[Task instructions]:
1. In the Brown Bag summary, what date is given for the semester's final Brown Bag discussion?
2. Retype the part of the Brown Bag summary starting with "In the short" and going on through "and deeply politicized.".
3. List every binary that the Brown Bag summary says the semester's discussions have used to describe understanding.

[Selected extract]:
Why should scientists care about the history of menopause, of medicine, of science? Because history gives us a larger perspective on our smaller, more focused lines of inquiry; because it teaches us that bodily experience is not dependent on the body alone (so that good medical practice needs to involve understanding the patient as a person outside the examination room); because as our biological understanding increases it's important for scientists to realize that that perspective is always a partial one; because important differences between medical theory and medical practices need to be acknowledged; and finally, because scientists need to be reminded of what happens to science when it leaves the laboratory: social uses are made of scientific theory, which scientists themselves cannot control:

In the short discussion time remaining, we distinguished between scientific, medical, and social-economic forces (the treatment of menopause has been fueled by the need of the pharmaceutical industry to make money and is very much a class-bound story, focused on the concerns of middle- and upper-class women; it has not found its way into public health clinics). We also problematized the distinction between "natural" and "constructed" processes (through time, "different things are constructed as natural"); acknowledged that there is "no finite truth about the body," that there are repeated judgment calls on "what is biological," what socially constructed; about our understandings of the body. "What is treatable" determines what is "natural": the natural is itself "artifactual" and deeply politicized.

The final Brown Bag discussion of this semester will be held next Wednesday, December 11th, when Paul Grobstein will initiate a conversation about "Philosophies of Science: A View from the Brain."

Over the course of the semester, we have been discussing understanding in terms of a number of binaries: as "commodity" or "shared culture," as subjective or objective, embodied or transcendent, metonymic or metaphoric, individual or social, internally constructed or reflecting the external world. We have also been exploring the possibility that many interesting phenomenon occur without a blueprint or a planner, emerging as the consequence of relatively simple things interacting in relatively simple ways. Paul will suggest that the brain is an organized ant colony and that the binaries we've identified reflect fundamental principles of that organization. He will further suggest that the appearance of conflicts between binaries results from our attending to one or the other of the two parts of the brain, and that the apparent conflicts dissolve when one appreciates the play that goes on between them.

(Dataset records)

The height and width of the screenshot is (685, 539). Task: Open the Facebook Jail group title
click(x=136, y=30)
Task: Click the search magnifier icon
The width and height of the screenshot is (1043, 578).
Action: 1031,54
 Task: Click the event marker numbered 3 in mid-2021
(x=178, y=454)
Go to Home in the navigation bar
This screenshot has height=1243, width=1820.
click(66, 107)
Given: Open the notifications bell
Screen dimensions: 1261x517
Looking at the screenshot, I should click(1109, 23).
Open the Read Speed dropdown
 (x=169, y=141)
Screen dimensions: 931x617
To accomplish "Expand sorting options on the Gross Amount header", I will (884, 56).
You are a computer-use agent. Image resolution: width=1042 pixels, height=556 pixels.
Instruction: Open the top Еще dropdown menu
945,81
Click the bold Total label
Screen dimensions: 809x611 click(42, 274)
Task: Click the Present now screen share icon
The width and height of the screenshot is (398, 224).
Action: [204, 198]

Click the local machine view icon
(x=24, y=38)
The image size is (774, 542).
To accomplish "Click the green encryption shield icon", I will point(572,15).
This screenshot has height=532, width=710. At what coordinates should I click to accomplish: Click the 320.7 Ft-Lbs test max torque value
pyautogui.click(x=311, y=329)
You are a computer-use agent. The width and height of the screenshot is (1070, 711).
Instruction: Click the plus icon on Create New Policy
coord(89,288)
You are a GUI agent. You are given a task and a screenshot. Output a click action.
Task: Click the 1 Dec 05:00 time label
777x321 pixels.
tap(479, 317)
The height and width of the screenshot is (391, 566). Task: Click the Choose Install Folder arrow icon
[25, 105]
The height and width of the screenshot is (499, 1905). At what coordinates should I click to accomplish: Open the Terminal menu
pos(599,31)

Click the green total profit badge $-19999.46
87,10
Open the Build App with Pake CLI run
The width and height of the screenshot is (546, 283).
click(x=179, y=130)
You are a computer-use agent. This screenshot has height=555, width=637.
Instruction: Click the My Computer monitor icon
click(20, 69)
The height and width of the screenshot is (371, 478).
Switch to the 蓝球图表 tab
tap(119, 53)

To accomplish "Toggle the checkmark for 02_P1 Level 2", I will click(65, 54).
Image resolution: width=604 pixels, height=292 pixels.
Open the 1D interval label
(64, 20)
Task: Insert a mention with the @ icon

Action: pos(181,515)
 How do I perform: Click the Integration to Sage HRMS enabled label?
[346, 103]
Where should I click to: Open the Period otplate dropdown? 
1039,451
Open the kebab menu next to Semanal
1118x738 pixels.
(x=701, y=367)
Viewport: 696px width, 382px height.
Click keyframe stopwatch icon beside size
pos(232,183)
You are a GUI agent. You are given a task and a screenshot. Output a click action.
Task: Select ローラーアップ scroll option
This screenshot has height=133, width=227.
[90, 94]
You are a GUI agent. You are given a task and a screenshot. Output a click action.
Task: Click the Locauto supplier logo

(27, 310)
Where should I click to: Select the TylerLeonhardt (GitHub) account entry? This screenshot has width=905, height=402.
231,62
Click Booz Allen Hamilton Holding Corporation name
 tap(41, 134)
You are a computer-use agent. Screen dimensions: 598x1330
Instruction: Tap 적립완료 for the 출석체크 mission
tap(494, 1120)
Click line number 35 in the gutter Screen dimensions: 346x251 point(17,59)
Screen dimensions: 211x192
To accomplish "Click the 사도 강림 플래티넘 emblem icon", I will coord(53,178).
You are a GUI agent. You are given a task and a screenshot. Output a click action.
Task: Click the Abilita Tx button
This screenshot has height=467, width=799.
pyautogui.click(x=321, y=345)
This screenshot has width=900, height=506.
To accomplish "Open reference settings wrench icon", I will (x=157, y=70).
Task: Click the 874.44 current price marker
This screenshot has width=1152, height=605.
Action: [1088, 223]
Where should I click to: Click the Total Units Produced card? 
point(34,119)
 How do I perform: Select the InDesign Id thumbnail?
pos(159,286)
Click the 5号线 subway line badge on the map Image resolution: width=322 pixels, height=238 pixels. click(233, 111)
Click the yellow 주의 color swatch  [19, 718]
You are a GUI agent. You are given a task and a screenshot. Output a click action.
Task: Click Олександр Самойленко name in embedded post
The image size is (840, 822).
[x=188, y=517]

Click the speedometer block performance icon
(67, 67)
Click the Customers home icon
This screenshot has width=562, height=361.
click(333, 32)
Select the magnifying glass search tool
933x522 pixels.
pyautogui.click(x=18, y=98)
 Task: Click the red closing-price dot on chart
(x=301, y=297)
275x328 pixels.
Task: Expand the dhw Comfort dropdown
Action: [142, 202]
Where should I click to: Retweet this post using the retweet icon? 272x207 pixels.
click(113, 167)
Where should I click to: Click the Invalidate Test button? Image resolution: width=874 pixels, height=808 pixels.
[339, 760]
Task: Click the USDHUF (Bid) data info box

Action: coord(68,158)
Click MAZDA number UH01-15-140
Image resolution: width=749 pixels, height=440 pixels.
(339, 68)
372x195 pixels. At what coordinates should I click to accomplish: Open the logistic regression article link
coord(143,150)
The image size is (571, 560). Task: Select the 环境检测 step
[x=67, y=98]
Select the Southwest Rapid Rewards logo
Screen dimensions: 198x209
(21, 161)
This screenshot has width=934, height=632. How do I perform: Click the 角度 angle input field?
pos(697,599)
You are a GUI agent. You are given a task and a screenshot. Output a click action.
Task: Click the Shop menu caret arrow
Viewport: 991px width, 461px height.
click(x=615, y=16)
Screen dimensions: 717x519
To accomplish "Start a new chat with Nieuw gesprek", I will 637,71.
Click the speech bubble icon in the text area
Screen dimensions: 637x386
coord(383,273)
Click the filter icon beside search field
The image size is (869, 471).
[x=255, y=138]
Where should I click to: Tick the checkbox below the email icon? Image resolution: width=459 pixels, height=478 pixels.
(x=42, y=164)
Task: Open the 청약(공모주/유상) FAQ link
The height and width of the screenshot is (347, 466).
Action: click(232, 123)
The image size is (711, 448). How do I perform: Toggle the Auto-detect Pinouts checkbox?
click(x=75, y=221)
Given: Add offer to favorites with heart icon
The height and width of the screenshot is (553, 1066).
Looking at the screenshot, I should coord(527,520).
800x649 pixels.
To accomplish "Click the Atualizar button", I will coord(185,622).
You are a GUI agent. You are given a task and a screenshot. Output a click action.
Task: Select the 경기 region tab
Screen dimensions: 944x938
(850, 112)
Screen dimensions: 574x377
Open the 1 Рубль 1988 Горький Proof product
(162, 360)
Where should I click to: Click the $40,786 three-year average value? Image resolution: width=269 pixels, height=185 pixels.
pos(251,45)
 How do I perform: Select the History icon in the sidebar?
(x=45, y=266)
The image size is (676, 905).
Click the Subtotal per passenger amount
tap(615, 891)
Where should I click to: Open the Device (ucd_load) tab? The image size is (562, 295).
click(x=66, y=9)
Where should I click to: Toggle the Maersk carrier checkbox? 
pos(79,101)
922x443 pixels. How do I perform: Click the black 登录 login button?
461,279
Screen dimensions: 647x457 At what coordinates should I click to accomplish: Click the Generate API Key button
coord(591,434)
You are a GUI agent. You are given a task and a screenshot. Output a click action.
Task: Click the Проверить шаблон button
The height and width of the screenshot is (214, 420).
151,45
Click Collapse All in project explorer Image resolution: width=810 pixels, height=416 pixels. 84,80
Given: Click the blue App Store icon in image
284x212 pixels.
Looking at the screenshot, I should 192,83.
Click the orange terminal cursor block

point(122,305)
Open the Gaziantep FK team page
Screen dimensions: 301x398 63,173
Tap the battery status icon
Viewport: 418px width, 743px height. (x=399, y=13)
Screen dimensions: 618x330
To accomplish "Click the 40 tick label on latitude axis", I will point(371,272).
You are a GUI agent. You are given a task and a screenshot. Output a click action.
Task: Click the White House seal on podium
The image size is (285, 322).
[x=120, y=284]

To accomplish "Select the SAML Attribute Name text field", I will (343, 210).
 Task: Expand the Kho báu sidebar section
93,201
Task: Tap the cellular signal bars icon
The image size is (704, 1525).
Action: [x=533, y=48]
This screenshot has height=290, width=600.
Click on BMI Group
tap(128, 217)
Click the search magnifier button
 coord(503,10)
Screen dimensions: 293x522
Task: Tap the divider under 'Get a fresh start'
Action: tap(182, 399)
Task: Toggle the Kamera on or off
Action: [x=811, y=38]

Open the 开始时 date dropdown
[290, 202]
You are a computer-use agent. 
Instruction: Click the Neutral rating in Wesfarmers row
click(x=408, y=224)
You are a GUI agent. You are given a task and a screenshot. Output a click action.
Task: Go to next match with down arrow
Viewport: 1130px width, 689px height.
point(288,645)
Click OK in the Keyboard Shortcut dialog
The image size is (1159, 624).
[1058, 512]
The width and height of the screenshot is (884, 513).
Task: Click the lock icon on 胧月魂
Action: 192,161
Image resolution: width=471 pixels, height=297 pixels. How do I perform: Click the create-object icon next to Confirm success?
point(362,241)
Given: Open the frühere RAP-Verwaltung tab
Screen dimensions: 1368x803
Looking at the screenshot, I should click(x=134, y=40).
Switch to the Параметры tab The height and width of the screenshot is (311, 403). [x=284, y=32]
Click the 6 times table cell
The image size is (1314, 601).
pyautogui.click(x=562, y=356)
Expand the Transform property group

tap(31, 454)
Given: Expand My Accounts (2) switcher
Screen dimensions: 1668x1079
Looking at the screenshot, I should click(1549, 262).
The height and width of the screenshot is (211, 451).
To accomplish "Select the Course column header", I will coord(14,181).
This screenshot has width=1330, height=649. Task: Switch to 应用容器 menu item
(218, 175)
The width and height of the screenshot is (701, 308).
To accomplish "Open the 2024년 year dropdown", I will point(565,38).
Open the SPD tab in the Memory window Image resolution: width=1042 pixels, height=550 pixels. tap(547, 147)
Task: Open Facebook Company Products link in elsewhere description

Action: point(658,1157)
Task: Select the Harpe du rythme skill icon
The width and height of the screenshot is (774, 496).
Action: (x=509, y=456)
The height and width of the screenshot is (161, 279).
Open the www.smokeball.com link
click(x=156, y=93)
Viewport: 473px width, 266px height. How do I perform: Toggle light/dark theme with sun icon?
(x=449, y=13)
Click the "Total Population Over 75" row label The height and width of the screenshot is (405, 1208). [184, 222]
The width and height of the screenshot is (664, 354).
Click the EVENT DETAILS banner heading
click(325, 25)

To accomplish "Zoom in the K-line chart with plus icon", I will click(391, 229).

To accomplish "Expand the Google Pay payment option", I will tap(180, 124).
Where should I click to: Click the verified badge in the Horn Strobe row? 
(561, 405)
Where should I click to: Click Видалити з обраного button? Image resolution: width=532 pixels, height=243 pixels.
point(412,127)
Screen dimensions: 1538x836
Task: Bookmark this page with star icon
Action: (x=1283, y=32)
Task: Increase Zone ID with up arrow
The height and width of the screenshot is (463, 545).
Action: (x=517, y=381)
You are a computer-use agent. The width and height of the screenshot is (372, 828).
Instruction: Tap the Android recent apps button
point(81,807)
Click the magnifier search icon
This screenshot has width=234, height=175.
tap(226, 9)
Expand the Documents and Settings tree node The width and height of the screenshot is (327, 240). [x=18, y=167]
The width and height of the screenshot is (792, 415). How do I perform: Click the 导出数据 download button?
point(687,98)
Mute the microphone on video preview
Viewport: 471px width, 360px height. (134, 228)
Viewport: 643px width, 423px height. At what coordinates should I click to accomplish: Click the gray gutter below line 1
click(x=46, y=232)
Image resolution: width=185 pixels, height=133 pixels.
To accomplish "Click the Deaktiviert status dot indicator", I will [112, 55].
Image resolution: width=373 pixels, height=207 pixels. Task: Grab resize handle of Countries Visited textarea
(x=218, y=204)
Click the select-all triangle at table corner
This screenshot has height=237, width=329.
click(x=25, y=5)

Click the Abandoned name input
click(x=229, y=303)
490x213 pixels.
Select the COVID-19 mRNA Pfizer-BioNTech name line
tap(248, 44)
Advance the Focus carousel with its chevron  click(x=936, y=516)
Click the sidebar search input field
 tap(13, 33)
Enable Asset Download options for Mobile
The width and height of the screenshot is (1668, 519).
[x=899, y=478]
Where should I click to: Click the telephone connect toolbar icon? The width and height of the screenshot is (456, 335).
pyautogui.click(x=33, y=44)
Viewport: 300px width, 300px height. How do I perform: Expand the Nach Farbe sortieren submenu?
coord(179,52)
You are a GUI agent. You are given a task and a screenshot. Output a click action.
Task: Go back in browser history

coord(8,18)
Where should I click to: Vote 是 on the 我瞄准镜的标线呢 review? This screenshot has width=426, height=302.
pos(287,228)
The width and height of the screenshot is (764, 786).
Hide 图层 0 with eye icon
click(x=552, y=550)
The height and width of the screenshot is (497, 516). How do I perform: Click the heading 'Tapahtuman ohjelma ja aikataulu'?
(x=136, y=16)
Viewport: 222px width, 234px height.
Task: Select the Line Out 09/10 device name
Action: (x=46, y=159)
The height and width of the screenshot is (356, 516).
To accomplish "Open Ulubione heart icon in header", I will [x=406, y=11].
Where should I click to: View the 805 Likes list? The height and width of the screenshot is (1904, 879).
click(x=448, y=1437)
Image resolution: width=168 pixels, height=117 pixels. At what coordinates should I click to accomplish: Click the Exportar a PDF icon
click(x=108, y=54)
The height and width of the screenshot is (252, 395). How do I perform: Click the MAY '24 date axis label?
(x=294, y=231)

[Per-task outputs]:
1. Next Wednesday, December 11th.

2.
In the short discussion time remaining, we distinguished between scientific, medical, and social-economic forces (the treatment of menopause has been fueled by the need of the pharmaceutical industry to make money and is very much a class-bound story, focused on the concerns of middle- and upper-class women; it has not found its way into public health clinics). We also problematized the distinction between "natural" and "constructed" processes (through time, "different things are constructed as natural"); acknowledged that there is "no finite truth about the body," that there are repeated judgment calls on "what is biological," what socially constructed; about our understandings of the body. "What is treatable" determines what is "natural": the natural is itself "artifactual" and deeply politicized.

3.
- "commodity" or "shared culture"
- subjective or objective
- embodied or transcendent
- metonymic or metaphoric
- individual or social
- internally constructed or reflecting the external world